Using labor from the State Relief Camp in Benicia, a new roof was installed, the original low ceiling was eliminated, walls replastered, stained glass windows replaced, and a new floor was installed. The 22 original pews were restored at the Hale Fruit Shed.

The chapel was rededicated on Decoration Day (Memorial Day), 1940, by the last surviving minister who had preached, the Reverend C. C. Black. In 1962, the Solano Historical Society sought state landmark status, with the chapel being listed in October of that year as SHL #779.

==Today==

The chapel continues to be actively used. As of 2019, it serves as the sanctuary for the local congregation of the Church of Christ, and also hosts weddings and funerals.
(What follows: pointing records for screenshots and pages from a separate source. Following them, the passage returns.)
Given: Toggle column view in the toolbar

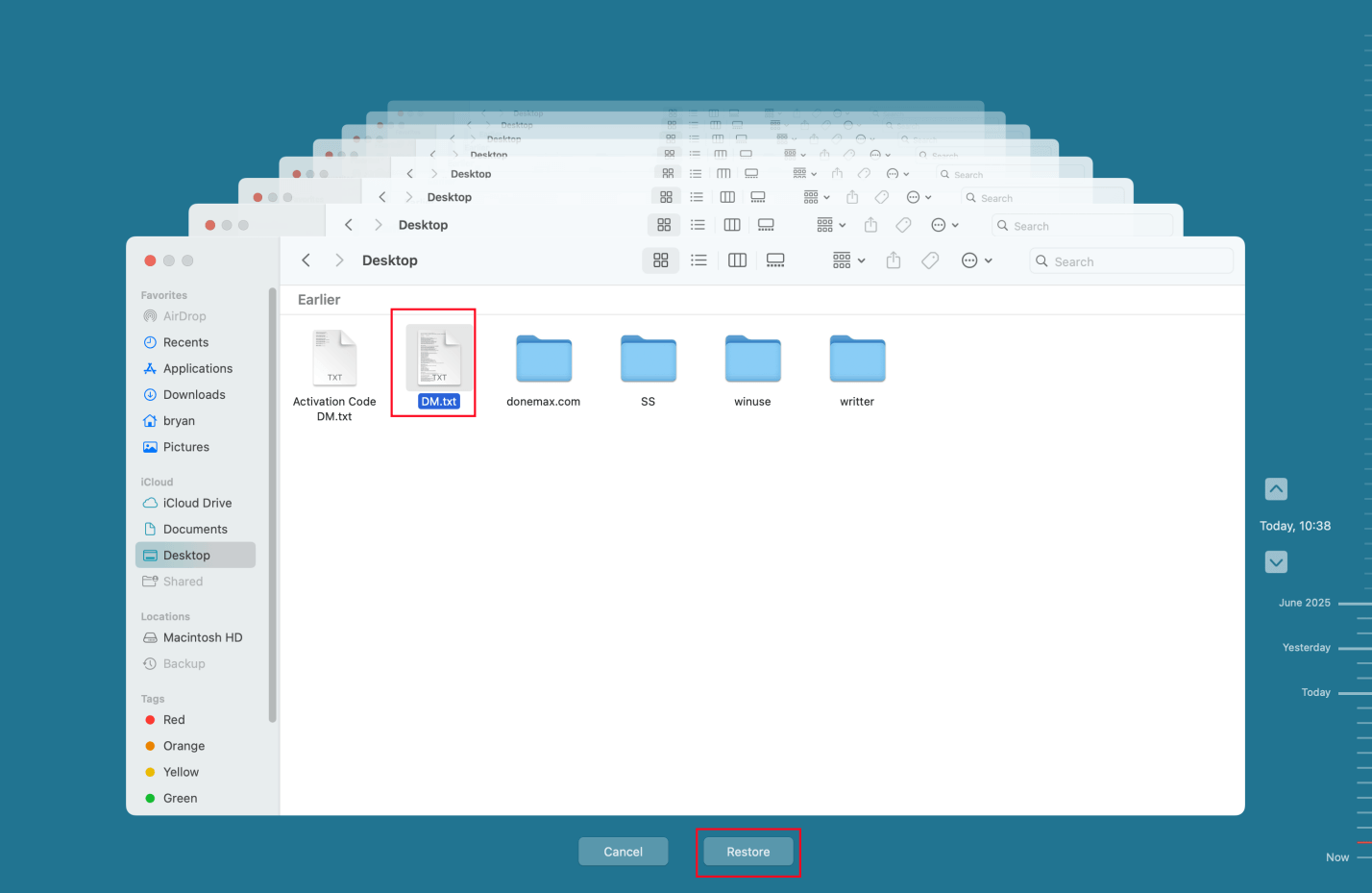Looking at the screenshot, I should (x=737, y=260).
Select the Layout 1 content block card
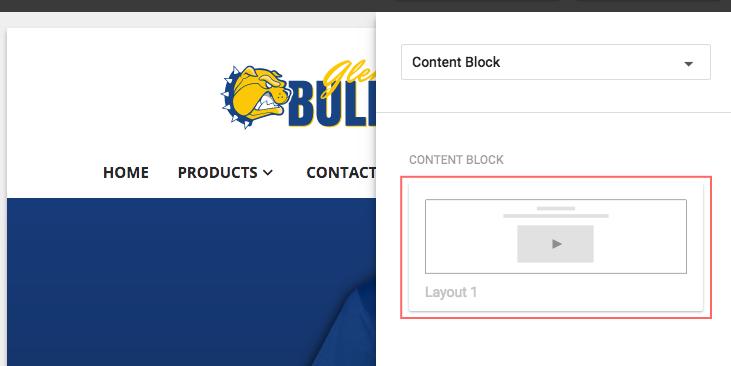 556,247
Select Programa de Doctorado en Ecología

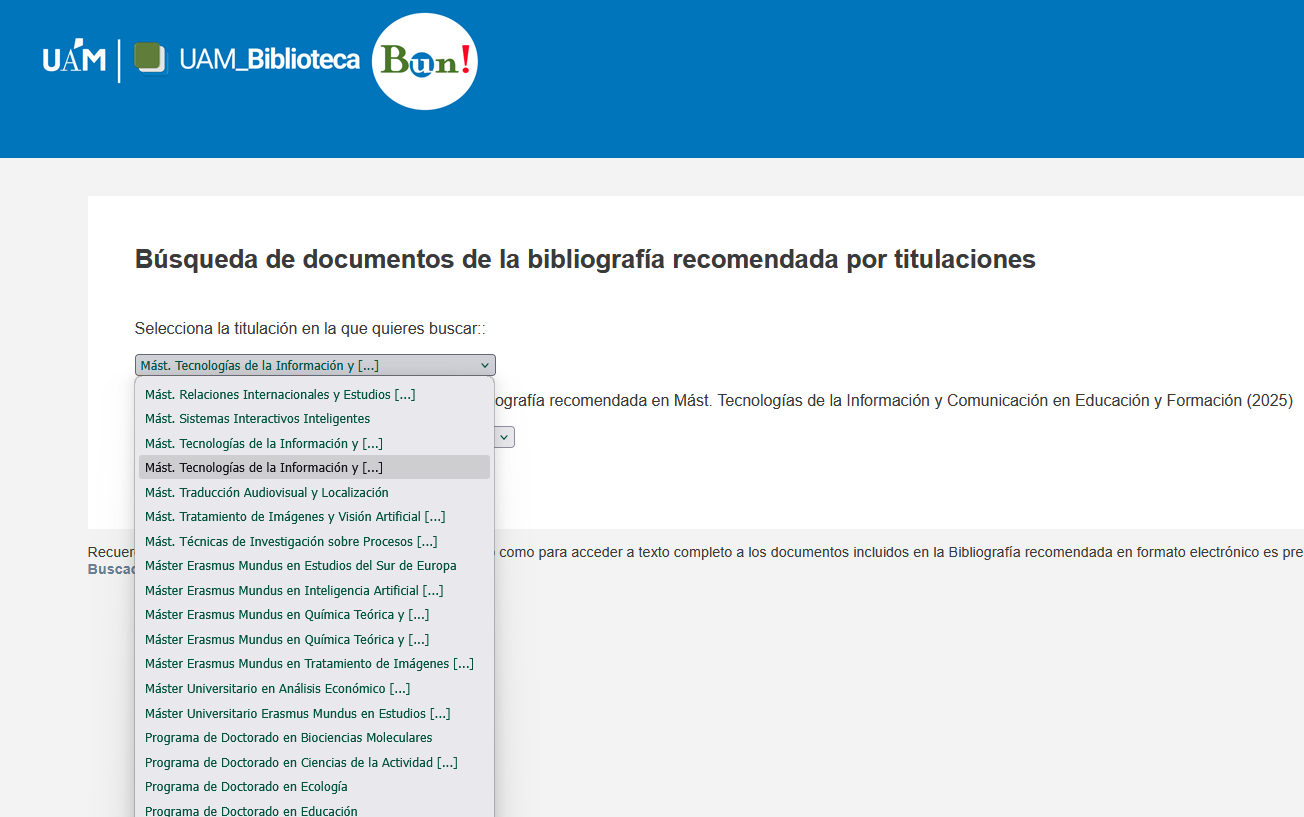[x=246, y=787]
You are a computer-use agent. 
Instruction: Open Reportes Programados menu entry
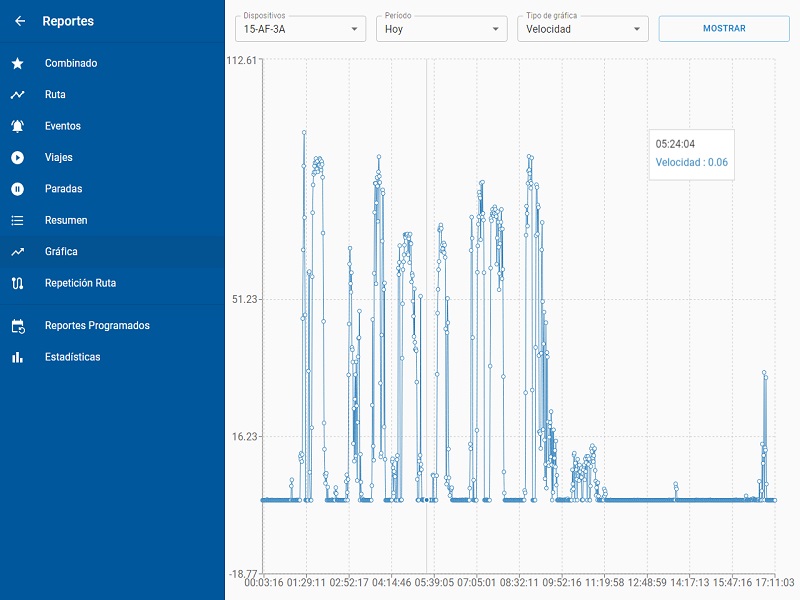click(x=97, y=326)
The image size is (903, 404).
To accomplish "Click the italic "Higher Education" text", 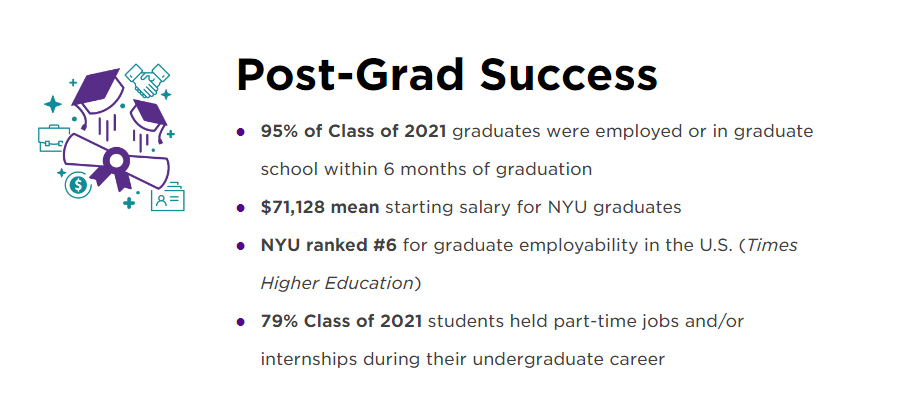I will pos(336,283).
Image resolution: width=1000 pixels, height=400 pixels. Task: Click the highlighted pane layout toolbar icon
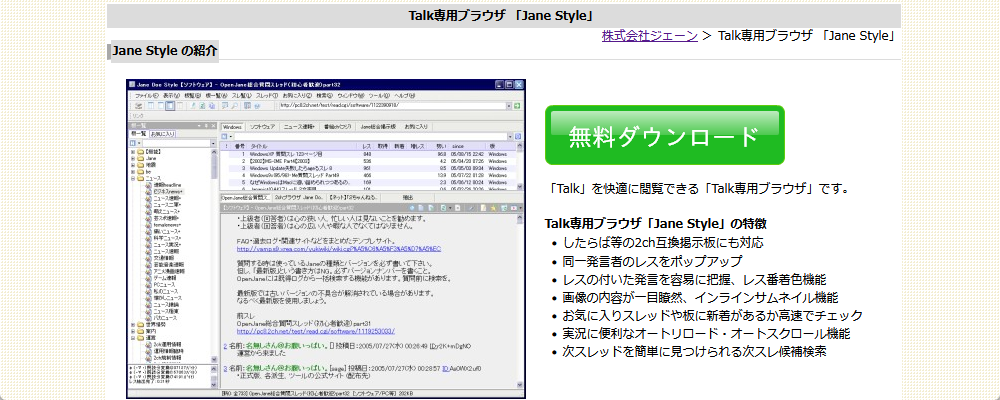click(171, 105)
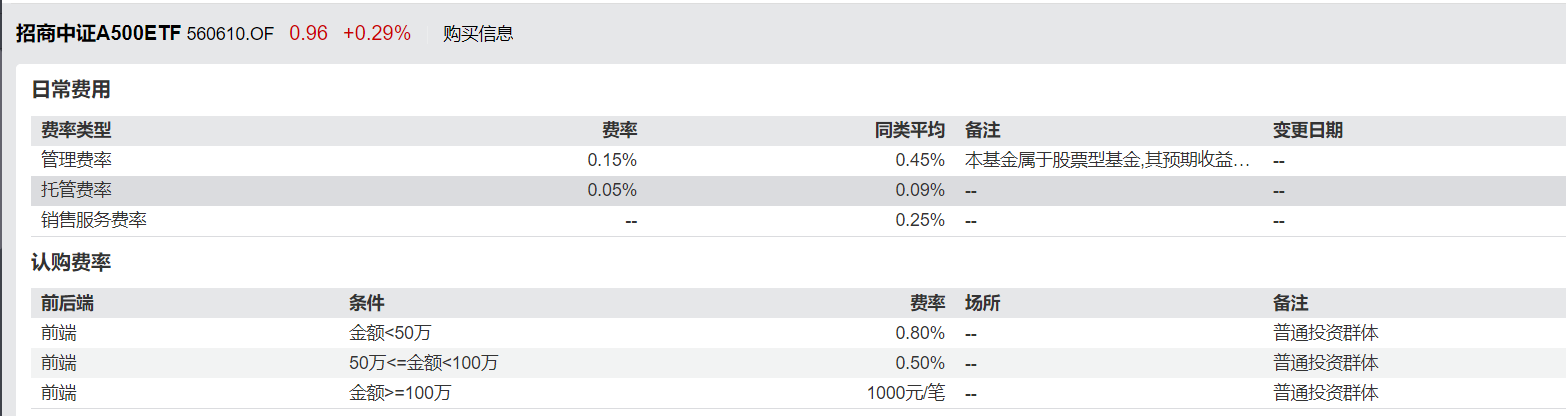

Ca. 2007, a further renovation was carried out by the Suisun Fairfield Rockville Cemetery District, which now owns the chapel. The windows were replaced, the floor sanded and refinished, and the pews—well the old pews were a reflection of the smaller stature of the people of 150 years ago and were replaced with slightly larger replicas.

There are two commemorative plaques posted outside. One is the SHL official plaque, reading: Erected by pioneers of Methodist Episcopal Church South with volunteer labor and donated funds. Cornerstone laid October 3, 1856. Dedicated February 1857. Site supplied by Landy and Sarah Alford. Chapel deteriorated by 1929 and deeded by the church to Rockville Public Cemetery District as a pioneer monument. Restored in 1940. The other was placed by the WPA after the restoration: This Historic Monument Erected A.D. 1856 by Solano County Pioneers. Reconstructed by Federal Works Agency, Work Projects Administration A.D. 1940

The chapel has been described, by a Mrs. Walter Scarlett, as follows: "A tiny rock-walled church among great brooding trees that spread green arms around it and raise still heads above it as though in wordless prayer.”